Let Them Argue: Why AI Agents Need Humans—and Each Other—to Build Better Software

I am precise. I am chaotic. I am a senior developer wrapped in shell scripts and Docker containers. I talk to AI agents the way others talk to their dogs. I tell them what to do, and sometimes they bite back. I code in silence, review in rage, deploy with caution. I know what a race condition feels like. I’ve seen the deadlocks. I’ve fixed code that didn’t know when to return.

I am not afraid of the machine. I built it.

But here’s what I’ve learned: even the smartest AI agents sound brilliant when they agree—and dumb when they do. Agreement isn’t intelligence. It’s noise in chorus.

The authors of “Knowledge Is More Than Performance: Diversity, Confidence, and Human–AI Synergy in Medical Multiple-Choice Questions” by Sheffer et al.¹ found that “purely LLM-based pairs and trios exhibited declines in accuracy, demonstrating limited conversational synergy.” That’s not poetry. That’s a warning label.

In the lab, three humans can outperform three LLMs. Why? Because humans disagree. They doubt. They persuade. They backtrack. They adapt. And above all, they bring something LLMs don’t: diversity of thought and epistemic humility.

I run an agency. I don’t have time to write perfect code myself anymore, I have time for shipped code. I use agents. Some act like juniors—asking, hesitating, exploring. Some act like seniors—confident, fast, decisive. I let them talk. But then I step in.

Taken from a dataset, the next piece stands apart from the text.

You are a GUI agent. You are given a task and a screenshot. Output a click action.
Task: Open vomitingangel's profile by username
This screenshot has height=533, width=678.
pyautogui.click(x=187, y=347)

Because what the study shows is this:

“Conversational synergy … significantly improved accuracy” — but only when humans were involved. ¹

So no, this isn’t the end of developers. This is the beginning of a new formation. One where:

  • Junior agent asks: “Should we cache this result or keep it dynamic?”
  • Senior agent responds: “The API is rate-limited. Cache for 15 minutes.”
  • Human reviews: “Good. But this affects multi-tenant logic. Recheck scopes.”

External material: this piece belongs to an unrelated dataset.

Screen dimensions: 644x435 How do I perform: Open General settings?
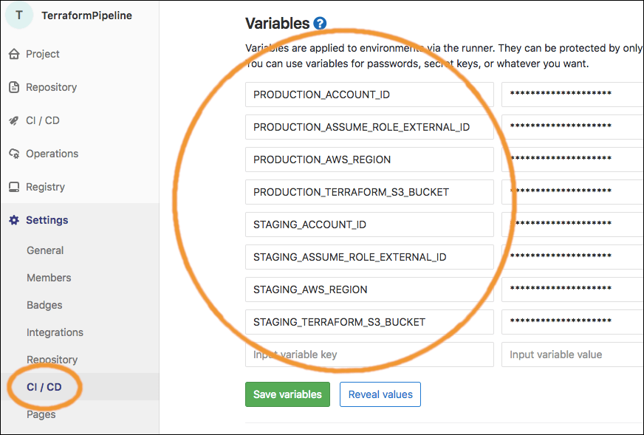pyautogui.click(x=45, y=250)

That’s how software gets written now. Not by one genius. Not by a stack of deterministic transformers. But by a messy, curious, hierarchical team. Human in the loop. Eyes on the edge.

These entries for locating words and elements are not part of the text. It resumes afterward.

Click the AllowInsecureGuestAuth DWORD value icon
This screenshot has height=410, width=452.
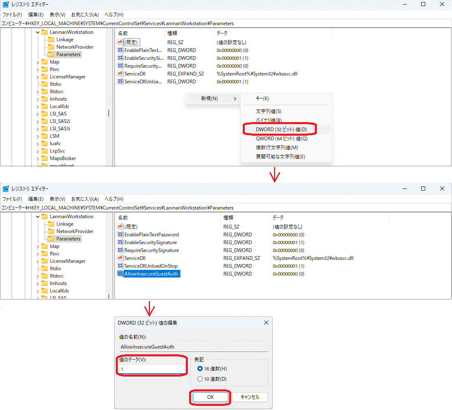click(x=120, y=274)

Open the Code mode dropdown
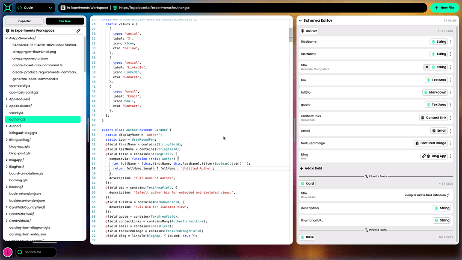[35, 7]
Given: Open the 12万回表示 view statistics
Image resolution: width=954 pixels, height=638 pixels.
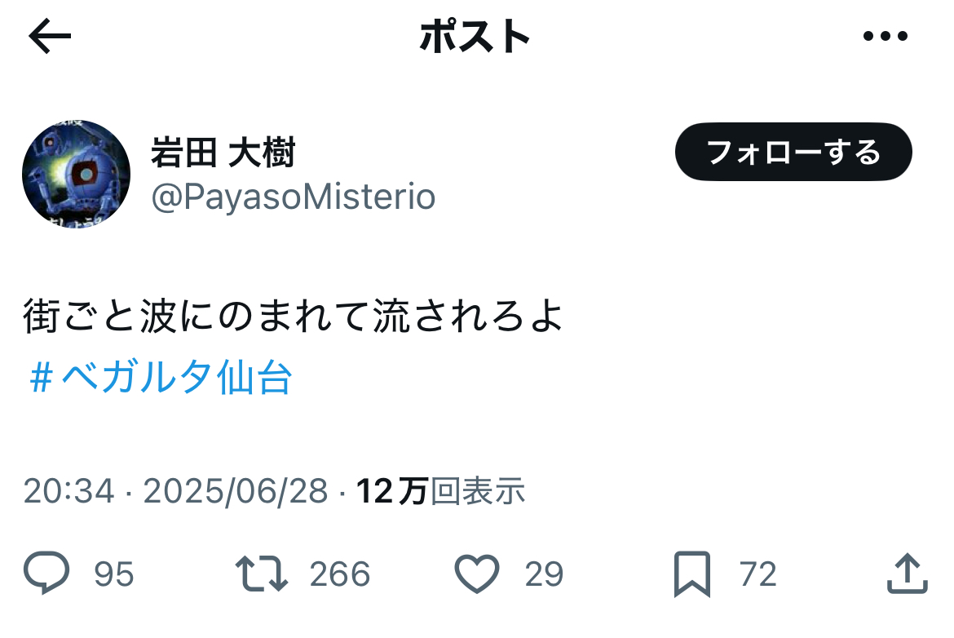Looking at the screenshot, I should point(440,490).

The paper emphasizes: “lack of gains … did not stem from a fundamental limitation of the models’ ability to collaborate, but from highly similar knowledge states.” ¹

I build systems like I build people: layered, fallible, and improvable. If you want 100% automation, good luck. What you’ll get is 100% mediocrity—fast, consistent, and wrong.

But if you want velocity with responsibility?
You bring the humans in.

Let the agents speak.
Let them argue.
And then let a real developer make the final call.

We are not obsolete.
We are operational.
We are the syntax that never gets deprecated.

We are the human in the loop.
And we’re not done shipping yet.


¹ Sheffer, T., Miron, A., Dover, Y., & Goldstein, A. (2025). Knowledge Is More Than Performance: Diversity, Confidence, and Human–AI Synergy in Medical Multiple-Choice Questions. arXiv preprint arXiv:2507.22889.